I am trying to see if i can use Dask for blockwise parallelization of the detection and segmentation of objects in massive 2D images (~20-50 GB) on a cluster.

My logic to detect/segment objects in an image block will be encapsulated in a function.

I came across a Dask function called map_blocks that lets me apply a custom function on each block/chunk of a dask array.

However, i see that the output type of the function i can pass to map_blocks should also be an array.

For object detection/segmentation, i would want my function to be able to return the coordinates of the bounding contour of each object found/detected in the block. Note that the number of objects in any block is unknown and depends on the image.

How can i solve this use case with map_blocks or something else in Dask?

cdeepakroy
  • 2,203
  • 3
  • 19
  • 23

2 Answers2

1

For more custom computations I recommend using dask.delayed which lets you parallelize fairly generic Python code.

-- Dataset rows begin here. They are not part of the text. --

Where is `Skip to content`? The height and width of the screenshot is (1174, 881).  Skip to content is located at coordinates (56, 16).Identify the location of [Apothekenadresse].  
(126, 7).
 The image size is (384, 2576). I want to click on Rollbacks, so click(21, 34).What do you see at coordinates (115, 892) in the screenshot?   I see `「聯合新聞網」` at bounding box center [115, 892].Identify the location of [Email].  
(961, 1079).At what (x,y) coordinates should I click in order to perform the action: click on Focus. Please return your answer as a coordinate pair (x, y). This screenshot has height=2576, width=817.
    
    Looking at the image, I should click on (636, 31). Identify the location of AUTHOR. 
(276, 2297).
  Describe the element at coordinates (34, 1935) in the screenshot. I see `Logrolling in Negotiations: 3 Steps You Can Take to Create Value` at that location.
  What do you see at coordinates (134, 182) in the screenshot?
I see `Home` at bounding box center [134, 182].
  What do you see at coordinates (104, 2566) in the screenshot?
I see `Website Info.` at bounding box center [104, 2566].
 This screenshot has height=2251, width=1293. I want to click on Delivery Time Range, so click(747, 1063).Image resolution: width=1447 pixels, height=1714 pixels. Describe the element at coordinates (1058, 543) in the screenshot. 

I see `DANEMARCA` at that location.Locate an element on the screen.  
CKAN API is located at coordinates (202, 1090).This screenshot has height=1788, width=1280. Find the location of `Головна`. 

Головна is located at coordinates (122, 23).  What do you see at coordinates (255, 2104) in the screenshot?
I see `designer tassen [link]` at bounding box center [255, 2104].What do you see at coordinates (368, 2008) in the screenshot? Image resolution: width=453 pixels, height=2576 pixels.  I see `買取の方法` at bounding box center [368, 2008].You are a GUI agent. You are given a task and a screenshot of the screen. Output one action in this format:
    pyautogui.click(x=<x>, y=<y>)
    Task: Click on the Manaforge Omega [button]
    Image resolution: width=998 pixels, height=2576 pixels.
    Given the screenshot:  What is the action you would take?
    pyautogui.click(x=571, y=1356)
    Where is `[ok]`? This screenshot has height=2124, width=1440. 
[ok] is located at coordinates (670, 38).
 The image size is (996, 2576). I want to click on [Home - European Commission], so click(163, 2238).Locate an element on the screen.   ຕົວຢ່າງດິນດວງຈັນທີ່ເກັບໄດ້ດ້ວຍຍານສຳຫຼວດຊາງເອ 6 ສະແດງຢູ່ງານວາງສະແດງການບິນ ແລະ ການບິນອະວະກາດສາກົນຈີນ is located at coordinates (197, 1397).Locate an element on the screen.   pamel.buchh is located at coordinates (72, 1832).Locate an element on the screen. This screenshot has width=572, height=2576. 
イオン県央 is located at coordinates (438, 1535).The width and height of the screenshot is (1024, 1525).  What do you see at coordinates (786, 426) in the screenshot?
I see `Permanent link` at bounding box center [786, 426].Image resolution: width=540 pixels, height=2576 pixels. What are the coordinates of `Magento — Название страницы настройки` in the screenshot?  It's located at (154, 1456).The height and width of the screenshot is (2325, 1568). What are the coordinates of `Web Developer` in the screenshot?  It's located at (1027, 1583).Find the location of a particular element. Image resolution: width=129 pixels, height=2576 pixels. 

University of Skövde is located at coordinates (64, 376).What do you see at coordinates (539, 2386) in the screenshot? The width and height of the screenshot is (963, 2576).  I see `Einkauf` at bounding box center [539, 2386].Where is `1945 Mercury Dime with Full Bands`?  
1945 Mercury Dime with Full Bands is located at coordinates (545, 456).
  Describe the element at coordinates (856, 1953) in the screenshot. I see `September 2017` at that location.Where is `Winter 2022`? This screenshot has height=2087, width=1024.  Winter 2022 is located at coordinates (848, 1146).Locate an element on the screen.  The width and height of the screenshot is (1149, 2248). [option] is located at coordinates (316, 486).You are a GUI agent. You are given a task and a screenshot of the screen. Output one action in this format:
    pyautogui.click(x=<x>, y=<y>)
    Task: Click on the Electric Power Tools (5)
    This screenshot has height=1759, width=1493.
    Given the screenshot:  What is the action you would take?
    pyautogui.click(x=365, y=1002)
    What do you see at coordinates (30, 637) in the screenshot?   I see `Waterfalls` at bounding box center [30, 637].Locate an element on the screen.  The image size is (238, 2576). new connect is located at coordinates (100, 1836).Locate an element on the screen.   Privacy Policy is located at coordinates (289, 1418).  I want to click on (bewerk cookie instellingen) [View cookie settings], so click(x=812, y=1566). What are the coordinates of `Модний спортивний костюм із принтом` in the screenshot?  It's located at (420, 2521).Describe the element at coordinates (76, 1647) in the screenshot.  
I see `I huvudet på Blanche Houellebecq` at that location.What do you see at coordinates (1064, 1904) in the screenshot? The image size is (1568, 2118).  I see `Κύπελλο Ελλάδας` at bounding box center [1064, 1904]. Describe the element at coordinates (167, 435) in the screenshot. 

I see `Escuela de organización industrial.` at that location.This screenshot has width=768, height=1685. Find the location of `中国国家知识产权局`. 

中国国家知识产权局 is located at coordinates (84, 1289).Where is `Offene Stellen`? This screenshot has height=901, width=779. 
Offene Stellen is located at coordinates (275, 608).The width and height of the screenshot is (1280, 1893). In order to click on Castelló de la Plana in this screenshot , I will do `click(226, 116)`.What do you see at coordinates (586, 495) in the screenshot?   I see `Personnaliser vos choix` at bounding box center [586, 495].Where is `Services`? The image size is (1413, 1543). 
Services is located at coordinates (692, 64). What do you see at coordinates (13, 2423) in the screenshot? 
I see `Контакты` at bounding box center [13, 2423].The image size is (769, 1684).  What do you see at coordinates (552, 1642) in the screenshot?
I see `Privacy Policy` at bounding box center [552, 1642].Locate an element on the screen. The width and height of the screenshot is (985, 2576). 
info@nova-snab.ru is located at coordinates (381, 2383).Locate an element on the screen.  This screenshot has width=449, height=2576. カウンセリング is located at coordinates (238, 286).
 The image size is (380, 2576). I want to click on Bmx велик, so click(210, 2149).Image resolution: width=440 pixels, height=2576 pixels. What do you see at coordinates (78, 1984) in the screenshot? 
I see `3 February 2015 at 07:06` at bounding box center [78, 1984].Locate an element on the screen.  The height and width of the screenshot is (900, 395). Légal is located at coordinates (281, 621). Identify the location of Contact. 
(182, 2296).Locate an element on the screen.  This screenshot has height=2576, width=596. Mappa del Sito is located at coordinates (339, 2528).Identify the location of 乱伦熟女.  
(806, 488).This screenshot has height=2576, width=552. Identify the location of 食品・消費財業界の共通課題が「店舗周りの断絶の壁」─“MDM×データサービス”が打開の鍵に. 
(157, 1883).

If you have a dask.array you can turn it into a bunch of delayed objects with the .to_delayed() method

blocks = x.to_delayed()

You can then run arbitrary functions on these blocks however you like.

@dask.delayed
def process_block(block):
    ...

blocks = [[process_block(block) for block in row]
          for row in x.to_delayed().tolist()]
MRocklin
  • 55,641
  • 23
  • 163
  • 235
  • Thanks for the answer. In the solution you suggest, is process_block free to return any type of object? And is it possible for the process_block function to know the block_id? – cdeepakroy Nov 22 '16 at 19:44
  • block_id would be needed so i can have my object detection function generate the bounding contour coords of the detected objects in global space instead of block space. – cdeepakroy Nov 22 '16 at 19:46
  • @MRocklin can you elaborate on this one as well? https://stackoverflow.com/questions/56586748/generating-batches-of-images-in-dask – enterML Jun 14 '19 at 10:45
1

You could use an object array as output, with a chunkshape of (1,1). Be sure to add "dtype='object'" to your map_blocks call. Inside the mapped function, you then instantiate a (1,1) sized object array with a list of coordinates at (0,0). Like this:

def find_objects():
    # do logic
    result = np.empty((1,1), dtype='object')
    result[0,0] = coordinate_list
    return result

da_coords = da.map_blocks(find_objects, da_image, dtype='object')